Assignment
Give again, word for word, every line below from the one that has "The width and height of the screenshot is (880, 622)." through the one that has "Task: Click the up-down", both included, and no others.

(Material provided)

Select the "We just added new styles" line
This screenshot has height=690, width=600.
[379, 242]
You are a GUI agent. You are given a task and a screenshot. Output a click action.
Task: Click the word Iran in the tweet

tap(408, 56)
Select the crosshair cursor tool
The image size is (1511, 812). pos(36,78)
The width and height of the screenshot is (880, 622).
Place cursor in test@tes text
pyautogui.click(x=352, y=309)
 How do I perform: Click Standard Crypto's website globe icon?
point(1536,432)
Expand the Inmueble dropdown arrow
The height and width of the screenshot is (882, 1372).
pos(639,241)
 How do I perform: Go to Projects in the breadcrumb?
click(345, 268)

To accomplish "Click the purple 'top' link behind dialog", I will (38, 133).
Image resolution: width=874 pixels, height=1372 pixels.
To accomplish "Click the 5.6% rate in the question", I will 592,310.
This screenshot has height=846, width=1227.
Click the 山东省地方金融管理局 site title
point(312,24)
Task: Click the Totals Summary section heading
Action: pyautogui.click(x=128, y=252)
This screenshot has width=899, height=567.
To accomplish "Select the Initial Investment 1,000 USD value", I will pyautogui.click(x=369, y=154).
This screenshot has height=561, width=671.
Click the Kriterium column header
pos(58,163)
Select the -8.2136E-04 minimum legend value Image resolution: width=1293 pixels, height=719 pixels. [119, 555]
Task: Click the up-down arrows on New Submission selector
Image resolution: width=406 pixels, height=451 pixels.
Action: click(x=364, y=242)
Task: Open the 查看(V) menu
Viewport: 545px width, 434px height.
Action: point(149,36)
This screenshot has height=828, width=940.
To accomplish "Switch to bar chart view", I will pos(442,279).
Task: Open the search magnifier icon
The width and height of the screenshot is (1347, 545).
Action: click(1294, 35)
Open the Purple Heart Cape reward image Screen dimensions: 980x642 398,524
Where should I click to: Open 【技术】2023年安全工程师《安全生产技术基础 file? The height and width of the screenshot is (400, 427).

(End Material provided)

Completed task
The width and height of the screenshot is (880, 622).
Place cursor in test@tes text
pyautogui.click(x=352, y=309)
 How do I perform: Click Standard Crypto's website globe icon?
point(1536,432)
Expand the Inmueble dropdown arrow
The height and width of the screenshot is (882, 1372).
pos(639,241)
 How do I perform: Go to Projects in the breadcrumb?
click(345, 268)

To accomplish "Click the purple 'top' link behind dialog", I will (38, 133).
Image resolution: width=874 pixels, height=1372 pixels.
To accomplish "Click the 5.6% rate in the question", I will 592,310.
This screenshot has height=846, width=1227.
Click the 山东省地方金融管理局 site title
point(312,24)
Task: Click the Totals Summary section heading
Action: pyautogui.click(x=128, y=252)
This screenshot has width=899, height=567.
To accomplish "Select the Initial Investment 1,000 USD value", I will pyautogui.click(x=369, y=154).
This screenshot has height=561, width=671.
Click the Kriterium column header
pos(58,163)
Select the -8.2136E-04 minimum legend value Image resolution: width=1293 pixels, height=719 pixels. [119, 555]
Task: Click the up-down arrows on New Submission selector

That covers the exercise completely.